Ketika cucu rewel, anak lah yang kena semprot, bukan cucu. Permintaan apapun akan diberikan yang penting cucunya bahagia. Maka tidak heran jika melihat simbah-simbah yang masih giat bekerja, tujuannya terkadang hanya sekedar dapat membelikan jajan/mainan cucunya. Ketika mereka bisa membelikan untuk cucu, itulah kebahagiaan mereka.
Seperti sebelumnya, liburan kali ini kami berencana ke rumah Simbah. Hari senin depan adalah jadwal yang kami agendakan.

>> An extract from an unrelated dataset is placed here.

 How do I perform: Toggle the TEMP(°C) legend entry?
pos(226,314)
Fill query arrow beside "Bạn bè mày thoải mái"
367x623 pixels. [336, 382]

"Kring kring kring" terdengar nada dering hp istri.
"Bapakmu diare ki Nduk, sudah empat kali ke belakang. Bekas operasi ginjalnya juga terasa sakit" Terdengar suara Uti gugup.
"Di periksakan to bu atau dibelikan obat" Jawab istri.
"Ini pada kerja, tidak ada orang." Jawab Uti.
Begitulah kebiasaan keseharian kami. Kakung dan Uti, orang tua dari istri ketika sakit, pasti istri yang pertama dihubungi. Maklum kami lah keluarga terdekat. Apalagi simbah di Batang hanya berdua tanpa sanak famili. Mereka berdua pendatang, keluarga besar hampir semua tinggal di kulon progo, Jogja.
Istriku hanya dua bersaudara. Sedangkan anak pertama tinggal di Bogor. Sebenarnya kami ingin Simbah tinggal di Ungaran, tapi beliau lebih suka tinggal di lingkungan saat ini. Maklum, sudah 30 tahun lebih mereka menetap di sana. Saya pun berpikiran positif saja, mungkin itu cara Tuhan supaya rasa sayang tidak luntur kepada kami.
Selang kurang lebih 3 jam, Uti menelepon kembali.
"Kakung sudah mandek diarenya, tadi ada Lek Samur yang belikan imodium." cerita Uti.